What the chance of measurable rain in Catalina and environs between now and Thursday morning?
About 200-300 percent, maybe 1000 percent on top of Mt. Sara Lemmon or even on Samaniego Ridge with this Big Boy blaster tomorrow. (We’re breaking new forecast ground here….you won’t hear the NWS telling you that the chance of rain is 200 percent!) ((Tell your friends.))
Amounts of rain here in Catalinaland?
Mods have juiced things up a bit, but a friend reported that yesterday the WRF-GFS had “as much as 0.25 inches” here. Friends, I pooh-poohed that forecast yesterday because it was TOO DAMN LOW for what we have coming. Besides, we need more than that, and this storm will deliver.
From this weather bully pulpit, the minimum amount, surely to be exceeded here, is 0.20 inches, the top I think now is more like 0.70 inches, that is, its not likely to exceed that amount. The median amount, the one most likely, the average of these two extremes, is 0.45 inches, a really good, and very needed rain. Its great to be able to say things like this, make people happy, except maybe snowbirders. Look, too, for happy Catalina Mountains with a LOT of snow on them. Get cameras ready for extra nice shots Colorado-ee shots on Thursday!
Hah, just looked at the U of AZ mod for the first time, and it is predicting that Catalina is in the 0.25 to 0.50 amount category, and Mt Sara Lemmon gets 1.5 inches! Yay! This will be so great if it happens, for our water situation. You can see that output here.
Saturday’s violent clouds
Never seen anything like them, those strange, and to me, violent looking high clouds, seemingly with tiny rope vortices in them; I swear I could see rotation. Here are a couple of shots. They seemed to pop out of blue sky for a few minutes, then disappear, then pop out again downstream some (toward the east).
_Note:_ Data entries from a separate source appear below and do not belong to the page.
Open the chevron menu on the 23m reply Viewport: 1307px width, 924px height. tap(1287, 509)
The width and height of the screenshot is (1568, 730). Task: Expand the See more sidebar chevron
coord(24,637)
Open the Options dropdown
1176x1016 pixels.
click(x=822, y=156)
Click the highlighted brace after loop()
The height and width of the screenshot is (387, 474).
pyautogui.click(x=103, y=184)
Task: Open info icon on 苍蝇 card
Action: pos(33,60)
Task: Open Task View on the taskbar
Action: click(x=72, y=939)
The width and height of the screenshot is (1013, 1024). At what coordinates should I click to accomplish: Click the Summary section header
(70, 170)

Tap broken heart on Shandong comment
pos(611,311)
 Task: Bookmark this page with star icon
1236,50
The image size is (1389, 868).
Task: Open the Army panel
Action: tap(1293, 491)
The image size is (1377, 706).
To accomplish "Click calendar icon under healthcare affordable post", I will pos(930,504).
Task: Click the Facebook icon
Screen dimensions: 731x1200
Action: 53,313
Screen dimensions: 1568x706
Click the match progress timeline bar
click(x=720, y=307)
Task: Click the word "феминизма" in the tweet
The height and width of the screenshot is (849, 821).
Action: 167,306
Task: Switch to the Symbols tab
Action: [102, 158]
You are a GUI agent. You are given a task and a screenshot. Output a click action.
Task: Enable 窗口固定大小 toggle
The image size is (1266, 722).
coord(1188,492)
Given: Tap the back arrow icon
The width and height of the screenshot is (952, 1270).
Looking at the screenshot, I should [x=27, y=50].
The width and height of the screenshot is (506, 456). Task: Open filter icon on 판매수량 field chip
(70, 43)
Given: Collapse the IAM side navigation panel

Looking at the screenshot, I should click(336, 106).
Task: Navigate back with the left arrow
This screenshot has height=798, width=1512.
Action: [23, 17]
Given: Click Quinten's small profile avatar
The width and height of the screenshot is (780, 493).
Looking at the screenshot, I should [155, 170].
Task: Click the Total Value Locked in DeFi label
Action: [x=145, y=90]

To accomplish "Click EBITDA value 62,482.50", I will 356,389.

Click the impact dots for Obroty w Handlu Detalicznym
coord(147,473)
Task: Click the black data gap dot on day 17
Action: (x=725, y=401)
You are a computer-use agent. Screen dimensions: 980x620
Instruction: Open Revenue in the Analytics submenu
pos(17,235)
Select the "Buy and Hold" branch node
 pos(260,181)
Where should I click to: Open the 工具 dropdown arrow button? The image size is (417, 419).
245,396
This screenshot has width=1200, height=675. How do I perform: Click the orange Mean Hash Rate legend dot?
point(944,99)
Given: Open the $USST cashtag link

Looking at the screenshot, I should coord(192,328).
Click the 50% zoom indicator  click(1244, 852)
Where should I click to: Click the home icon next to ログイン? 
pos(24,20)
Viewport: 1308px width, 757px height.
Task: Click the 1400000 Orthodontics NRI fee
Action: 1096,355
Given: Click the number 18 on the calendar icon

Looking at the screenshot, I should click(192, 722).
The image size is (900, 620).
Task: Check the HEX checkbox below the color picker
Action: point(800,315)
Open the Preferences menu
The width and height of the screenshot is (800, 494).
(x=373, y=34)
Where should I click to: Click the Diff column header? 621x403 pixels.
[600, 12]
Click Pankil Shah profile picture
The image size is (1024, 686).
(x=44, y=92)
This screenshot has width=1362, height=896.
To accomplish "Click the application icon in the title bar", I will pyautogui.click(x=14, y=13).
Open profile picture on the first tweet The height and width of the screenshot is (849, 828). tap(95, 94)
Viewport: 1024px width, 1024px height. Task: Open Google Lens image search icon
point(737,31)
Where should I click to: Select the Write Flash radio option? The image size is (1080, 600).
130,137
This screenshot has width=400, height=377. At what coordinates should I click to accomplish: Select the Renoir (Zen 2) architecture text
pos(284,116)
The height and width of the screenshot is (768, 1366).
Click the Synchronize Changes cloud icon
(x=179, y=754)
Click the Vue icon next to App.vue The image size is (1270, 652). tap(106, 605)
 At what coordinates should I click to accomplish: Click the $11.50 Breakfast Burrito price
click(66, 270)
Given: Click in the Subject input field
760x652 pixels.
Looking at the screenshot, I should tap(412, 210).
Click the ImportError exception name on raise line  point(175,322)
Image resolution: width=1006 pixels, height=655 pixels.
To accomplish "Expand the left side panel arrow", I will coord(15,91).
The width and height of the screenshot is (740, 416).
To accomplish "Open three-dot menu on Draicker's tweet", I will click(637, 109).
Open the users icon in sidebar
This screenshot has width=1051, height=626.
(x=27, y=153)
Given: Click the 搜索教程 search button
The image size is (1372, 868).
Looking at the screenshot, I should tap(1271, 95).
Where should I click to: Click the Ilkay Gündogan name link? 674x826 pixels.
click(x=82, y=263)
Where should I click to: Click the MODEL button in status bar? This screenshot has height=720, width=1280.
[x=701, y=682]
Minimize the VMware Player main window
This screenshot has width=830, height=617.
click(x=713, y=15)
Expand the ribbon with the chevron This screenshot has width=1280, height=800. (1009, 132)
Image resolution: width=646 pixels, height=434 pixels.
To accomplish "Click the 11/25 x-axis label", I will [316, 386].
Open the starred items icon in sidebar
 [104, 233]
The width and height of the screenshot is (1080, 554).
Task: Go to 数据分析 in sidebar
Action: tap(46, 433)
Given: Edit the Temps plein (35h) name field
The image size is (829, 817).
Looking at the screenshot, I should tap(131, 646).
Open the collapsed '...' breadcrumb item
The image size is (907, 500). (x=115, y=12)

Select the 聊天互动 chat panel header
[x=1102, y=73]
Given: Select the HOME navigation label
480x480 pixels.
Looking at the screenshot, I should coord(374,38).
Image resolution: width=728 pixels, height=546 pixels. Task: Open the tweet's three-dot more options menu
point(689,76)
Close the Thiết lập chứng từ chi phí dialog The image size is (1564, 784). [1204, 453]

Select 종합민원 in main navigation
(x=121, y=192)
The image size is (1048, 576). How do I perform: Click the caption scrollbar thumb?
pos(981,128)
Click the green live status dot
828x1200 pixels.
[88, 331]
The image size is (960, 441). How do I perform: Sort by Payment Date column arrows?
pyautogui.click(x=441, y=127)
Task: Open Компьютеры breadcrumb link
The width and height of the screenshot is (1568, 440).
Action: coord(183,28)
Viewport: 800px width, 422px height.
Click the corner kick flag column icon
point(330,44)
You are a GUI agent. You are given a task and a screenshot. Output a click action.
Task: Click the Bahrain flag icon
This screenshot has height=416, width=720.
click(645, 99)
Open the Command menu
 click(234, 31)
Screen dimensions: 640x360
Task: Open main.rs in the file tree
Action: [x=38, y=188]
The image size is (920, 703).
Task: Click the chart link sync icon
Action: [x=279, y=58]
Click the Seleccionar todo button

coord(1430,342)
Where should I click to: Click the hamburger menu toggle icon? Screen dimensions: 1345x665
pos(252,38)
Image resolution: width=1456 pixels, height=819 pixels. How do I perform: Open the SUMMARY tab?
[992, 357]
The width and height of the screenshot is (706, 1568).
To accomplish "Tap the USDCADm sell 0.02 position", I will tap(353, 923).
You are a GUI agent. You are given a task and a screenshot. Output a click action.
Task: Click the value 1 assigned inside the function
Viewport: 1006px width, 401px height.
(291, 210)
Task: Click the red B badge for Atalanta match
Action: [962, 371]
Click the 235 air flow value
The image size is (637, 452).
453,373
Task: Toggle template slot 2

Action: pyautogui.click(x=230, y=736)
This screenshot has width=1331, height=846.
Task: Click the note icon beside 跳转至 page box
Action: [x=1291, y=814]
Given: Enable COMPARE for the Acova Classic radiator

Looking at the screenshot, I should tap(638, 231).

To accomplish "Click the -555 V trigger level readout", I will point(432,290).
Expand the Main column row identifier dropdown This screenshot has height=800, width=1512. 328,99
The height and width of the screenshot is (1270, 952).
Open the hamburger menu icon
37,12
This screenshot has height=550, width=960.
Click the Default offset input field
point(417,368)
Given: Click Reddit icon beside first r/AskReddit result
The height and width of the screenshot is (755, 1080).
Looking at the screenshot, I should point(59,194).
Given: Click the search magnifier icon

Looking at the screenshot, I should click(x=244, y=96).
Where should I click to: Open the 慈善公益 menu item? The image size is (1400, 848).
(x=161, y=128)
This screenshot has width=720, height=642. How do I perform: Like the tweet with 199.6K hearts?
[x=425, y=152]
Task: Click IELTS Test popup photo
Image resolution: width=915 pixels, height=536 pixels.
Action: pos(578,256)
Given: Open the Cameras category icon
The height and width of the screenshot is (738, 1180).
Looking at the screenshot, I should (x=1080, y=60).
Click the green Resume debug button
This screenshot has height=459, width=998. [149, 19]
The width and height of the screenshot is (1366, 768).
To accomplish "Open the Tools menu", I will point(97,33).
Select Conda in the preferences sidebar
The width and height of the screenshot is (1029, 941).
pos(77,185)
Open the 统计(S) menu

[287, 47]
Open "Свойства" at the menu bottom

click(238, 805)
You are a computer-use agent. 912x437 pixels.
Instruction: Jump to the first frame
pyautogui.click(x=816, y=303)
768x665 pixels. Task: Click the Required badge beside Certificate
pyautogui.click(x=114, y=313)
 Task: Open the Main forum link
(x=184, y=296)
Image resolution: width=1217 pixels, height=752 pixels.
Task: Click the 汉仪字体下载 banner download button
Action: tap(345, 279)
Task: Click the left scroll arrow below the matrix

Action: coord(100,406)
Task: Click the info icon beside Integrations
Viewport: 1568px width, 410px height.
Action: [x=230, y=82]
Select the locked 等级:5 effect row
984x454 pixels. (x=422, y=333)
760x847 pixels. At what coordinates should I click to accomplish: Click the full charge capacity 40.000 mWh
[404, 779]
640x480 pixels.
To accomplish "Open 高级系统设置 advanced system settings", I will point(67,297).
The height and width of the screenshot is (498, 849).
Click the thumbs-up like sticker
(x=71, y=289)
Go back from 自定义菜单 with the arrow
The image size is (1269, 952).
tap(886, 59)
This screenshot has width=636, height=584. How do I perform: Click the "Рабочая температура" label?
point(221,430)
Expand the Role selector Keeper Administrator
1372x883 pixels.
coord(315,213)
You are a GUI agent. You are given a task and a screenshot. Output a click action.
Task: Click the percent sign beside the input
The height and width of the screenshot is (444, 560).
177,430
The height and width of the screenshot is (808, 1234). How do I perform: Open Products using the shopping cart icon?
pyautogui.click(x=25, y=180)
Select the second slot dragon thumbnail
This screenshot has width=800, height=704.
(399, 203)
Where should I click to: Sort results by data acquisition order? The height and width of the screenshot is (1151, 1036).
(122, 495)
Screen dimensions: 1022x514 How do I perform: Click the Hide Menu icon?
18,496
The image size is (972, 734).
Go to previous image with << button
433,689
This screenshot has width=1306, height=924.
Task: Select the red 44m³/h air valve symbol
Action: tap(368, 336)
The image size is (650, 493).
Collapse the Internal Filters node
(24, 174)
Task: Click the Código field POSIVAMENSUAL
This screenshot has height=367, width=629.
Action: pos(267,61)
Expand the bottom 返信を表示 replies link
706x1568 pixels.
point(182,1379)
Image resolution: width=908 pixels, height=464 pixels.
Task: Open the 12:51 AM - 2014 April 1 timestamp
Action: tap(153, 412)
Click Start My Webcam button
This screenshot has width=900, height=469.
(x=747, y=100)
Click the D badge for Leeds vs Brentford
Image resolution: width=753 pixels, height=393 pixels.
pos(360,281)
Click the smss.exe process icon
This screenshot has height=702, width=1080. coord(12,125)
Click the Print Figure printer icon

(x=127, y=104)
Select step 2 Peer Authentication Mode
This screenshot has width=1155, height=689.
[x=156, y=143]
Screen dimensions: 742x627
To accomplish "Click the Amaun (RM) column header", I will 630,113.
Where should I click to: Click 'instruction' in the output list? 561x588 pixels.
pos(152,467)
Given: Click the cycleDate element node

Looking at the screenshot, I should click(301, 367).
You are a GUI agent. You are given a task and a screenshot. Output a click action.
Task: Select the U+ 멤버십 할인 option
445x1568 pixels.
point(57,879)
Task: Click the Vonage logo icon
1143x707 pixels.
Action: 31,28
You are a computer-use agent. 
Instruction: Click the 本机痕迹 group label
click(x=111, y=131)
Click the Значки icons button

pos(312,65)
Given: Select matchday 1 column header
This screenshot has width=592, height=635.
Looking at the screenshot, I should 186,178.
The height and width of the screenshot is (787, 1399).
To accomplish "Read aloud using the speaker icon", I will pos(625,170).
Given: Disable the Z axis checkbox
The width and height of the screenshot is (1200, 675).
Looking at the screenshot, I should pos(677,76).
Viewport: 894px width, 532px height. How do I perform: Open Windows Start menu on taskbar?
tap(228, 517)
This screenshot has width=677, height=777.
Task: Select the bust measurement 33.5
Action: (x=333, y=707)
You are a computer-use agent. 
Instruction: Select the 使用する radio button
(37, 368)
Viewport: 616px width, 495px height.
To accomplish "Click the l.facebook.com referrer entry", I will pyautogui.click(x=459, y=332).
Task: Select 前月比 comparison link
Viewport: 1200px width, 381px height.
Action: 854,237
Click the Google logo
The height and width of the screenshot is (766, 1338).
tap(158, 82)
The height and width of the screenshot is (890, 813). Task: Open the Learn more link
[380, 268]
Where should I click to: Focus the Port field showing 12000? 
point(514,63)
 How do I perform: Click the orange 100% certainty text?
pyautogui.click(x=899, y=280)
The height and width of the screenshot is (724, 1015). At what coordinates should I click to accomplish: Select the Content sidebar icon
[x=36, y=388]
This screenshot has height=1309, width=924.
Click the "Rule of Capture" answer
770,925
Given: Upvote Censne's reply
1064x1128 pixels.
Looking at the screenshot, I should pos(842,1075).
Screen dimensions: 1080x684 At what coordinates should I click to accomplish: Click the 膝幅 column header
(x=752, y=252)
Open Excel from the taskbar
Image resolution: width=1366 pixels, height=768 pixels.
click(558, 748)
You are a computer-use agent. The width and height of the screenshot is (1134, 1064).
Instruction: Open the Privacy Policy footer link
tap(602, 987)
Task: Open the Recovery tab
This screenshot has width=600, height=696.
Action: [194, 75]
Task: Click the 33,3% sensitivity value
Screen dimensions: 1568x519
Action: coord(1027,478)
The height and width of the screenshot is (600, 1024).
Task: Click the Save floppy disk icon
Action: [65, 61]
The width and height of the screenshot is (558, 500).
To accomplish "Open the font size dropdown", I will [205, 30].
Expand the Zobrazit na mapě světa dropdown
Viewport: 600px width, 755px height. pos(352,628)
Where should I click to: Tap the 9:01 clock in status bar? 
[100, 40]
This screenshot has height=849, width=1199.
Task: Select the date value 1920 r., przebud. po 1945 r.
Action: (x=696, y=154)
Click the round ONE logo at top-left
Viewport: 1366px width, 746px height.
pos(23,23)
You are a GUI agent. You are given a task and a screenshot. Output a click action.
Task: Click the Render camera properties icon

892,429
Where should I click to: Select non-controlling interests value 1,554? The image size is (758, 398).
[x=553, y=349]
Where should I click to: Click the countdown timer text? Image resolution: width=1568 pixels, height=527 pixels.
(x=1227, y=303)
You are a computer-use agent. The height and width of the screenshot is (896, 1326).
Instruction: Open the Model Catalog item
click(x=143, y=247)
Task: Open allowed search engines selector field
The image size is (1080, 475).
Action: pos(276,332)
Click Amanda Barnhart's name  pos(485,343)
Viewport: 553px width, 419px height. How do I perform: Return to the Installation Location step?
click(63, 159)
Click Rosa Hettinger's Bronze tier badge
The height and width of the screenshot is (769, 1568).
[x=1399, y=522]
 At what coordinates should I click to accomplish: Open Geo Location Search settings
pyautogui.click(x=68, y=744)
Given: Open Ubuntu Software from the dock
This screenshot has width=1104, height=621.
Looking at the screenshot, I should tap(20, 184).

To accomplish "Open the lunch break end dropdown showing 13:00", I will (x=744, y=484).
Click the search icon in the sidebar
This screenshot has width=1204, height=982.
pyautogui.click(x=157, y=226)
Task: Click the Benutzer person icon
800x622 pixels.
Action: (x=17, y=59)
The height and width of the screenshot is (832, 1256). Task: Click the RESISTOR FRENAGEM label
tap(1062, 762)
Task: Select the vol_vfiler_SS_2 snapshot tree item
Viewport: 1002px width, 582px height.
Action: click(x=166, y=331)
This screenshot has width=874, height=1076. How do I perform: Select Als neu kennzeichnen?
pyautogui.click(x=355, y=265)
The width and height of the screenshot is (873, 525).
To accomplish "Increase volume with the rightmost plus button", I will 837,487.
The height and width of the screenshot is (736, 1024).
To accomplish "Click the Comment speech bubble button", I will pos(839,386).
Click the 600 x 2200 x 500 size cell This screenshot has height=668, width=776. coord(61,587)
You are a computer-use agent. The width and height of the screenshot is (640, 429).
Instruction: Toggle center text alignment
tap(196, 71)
I didn’t remember to check PIREPS until long after the event. But, got help from NOAA’s David Bright who sent me a list of ones for Saturday morning throughout the West. Only one was intriguing in that list; “urgent, mod-sev turb….FL 310” (moderate to severe turbulence, flight level 31000 feet). But when I plotted the coordinates of that (9 AM AST PIREP, it was just about over San Diego, CA, and it was at 16 Z. There was nothing reported near us at the time of these photos, taken between noon and 1 PM (19-20 Z). But could that turbulent air, as represented by these clouds at Cirrus level, have gotten here from San DIego?
Below is the back trajectories starting at 9 km and 10 km ASL (30,000 to 33000 feet above sea level). Seems to lend credibility that our strange clouds MIGHT be the associated with the same region of turbulence reported by that pilot.
Adding more mystery is the truncated TUS sounding, also attached, and the wild wind shifts. Did they lose the balloon? Maybe the balloon couldn’t take it, gave up as it got close to the turbulent layer above 22 KFT. Note how wild the wind direction got above about 16 KFT, or about 550 millibars. Normally these plots extend to the top of the diagram, 100 mb, but not on the afternoon of the 16th. Hmmmmmm.
BTW, I have done a lot of work here for you on this strange case.
Yesterday’s beautiful uncinus, and another great sunset
Yes, mare’s tails on display yesterday. They make hygrometers out of of horse tail hair… Did you know that? Yep, its true. Horse tail hair responds to changes in humidity really well. You wonder who and how that was discovered? “Wow, look at how fat and short my horse’s tail is! Must be really humid today! I think I will grab a hair and make some kind of humidity sensor out of it, one that has linkages that trace the humidity on this little drum that goes around. I’ve always wanted to make something out of my horse’s tail.” (That venerable instrument? The horse hair hygrometer. Used for decades.)
The End.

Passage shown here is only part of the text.